>>>

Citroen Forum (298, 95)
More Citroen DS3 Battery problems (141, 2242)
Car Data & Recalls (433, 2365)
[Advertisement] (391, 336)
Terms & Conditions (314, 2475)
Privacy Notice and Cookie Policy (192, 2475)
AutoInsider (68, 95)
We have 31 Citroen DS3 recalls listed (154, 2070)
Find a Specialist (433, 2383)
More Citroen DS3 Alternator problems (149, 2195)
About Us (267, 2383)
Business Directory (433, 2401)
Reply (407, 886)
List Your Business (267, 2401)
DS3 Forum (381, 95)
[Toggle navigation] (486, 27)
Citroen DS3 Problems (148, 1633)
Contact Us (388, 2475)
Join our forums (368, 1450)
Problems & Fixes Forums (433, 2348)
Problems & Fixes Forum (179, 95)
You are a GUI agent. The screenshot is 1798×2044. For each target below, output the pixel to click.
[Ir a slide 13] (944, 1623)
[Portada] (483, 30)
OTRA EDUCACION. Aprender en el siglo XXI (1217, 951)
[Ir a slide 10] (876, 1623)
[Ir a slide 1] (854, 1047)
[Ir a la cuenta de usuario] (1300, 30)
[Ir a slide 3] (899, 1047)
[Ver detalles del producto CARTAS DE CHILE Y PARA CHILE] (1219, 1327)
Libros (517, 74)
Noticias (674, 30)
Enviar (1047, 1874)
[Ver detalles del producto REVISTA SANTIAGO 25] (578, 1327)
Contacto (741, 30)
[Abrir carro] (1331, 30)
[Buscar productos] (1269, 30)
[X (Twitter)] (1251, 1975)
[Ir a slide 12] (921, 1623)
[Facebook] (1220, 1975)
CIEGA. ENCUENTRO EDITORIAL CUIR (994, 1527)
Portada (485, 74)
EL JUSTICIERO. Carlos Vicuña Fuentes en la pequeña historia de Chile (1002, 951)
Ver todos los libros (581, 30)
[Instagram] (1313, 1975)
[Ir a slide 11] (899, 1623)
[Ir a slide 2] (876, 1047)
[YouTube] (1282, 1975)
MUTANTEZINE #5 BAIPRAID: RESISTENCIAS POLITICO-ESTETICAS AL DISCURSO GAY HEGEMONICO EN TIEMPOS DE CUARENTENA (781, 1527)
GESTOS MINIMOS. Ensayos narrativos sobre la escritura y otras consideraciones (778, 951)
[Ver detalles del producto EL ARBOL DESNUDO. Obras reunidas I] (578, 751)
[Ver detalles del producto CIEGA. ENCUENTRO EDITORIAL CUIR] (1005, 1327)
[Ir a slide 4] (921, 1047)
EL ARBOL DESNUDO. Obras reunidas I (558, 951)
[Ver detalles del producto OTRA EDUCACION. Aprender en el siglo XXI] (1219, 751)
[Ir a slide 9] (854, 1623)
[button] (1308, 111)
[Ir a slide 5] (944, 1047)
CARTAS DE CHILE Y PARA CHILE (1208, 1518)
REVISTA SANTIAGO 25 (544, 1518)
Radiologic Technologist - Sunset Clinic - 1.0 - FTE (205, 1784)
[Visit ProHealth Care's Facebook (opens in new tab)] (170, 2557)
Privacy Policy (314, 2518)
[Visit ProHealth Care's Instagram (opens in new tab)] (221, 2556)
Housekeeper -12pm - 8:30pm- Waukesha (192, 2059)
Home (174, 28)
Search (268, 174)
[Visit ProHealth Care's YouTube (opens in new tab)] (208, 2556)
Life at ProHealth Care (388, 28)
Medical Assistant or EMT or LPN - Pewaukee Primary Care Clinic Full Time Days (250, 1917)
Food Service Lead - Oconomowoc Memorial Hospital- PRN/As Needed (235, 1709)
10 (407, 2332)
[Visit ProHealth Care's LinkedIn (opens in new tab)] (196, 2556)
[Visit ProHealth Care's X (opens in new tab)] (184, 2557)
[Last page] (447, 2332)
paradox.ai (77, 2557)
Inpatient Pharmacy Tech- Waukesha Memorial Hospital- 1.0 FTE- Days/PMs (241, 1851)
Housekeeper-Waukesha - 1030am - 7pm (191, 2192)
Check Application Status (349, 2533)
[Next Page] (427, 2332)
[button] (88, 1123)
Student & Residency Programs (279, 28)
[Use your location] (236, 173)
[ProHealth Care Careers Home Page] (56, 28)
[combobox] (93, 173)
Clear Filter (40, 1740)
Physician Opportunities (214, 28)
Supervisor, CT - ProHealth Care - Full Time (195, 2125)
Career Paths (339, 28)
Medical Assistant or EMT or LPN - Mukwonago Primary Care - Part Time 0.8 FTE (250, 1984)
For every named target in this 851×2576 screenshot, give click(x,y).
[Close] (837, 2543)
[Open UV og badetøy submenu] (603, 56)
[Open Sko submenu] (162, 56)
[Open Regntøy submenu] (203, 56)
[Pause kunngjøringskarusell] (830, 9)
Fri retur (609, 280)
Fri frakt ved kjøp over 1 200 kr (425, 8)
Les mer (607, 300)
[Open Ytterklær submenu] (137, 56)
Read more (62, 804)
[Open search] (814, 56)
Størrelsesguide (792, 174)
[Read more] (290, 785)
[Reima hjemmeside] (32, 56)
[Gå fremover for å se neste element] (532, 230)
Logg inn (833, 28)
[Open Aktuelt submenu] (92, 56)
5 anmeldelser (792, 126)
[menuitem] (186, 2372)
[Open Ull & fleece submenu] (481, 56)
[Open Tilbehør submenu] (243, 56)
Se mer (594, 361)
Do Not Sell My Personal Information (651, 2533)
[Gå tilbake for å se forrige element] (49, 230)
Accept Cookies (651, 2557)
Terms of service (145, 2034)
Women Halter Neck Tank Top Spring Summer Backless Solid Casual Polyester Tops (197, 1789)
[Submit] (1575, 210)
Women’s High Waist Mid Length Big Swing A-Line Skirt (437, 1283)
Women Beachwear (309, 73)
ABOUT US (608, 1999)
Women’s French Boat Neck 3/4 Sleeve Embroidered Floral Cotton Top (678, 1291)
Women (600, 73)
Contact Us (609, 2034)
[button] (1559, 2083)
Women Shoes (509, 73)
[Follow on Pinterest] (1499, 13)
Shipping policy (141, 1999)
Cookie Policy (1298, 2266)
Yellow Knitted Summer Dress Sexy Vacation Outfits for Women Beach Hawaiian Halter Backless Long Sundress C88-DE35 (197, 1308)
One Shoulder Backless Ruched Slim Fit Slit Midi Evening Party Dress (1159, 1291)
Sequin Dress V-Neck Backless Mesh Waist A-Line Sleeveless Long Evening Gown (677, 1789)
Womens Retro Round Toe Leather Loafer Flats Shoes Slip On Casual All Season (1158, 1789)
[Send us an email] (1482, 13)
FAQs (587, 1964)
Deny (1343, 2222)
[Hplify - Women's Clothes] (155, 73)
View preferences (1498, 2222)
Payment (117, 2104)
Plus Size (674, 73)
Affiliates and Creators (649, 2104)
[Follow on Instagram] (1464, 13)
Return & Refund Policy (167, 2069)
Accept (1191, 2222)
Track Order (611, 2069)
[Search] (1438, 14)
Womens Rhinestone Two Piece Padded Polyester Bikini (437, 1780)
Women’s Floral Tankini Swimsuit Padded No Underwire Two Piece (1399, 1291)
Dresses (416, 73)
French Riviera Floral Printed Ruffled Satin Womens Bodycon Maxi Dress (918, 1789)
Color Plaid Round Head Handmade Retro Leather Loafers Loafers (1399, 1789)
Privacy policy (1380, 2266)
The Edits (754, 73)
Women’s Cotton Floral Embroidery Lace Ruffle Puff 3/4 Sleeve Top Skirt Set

<<<

__EXERCISE__: Return only the lines of the records in which the string "EDUCACION" appears.

__RESULT__:
OTRA EDUCACION. Aprender en el siglo XXI (1217, 951)
[Ver detalles del producto OTRA EDUCACION. Aprender en el siglo XXI] (1219, 751)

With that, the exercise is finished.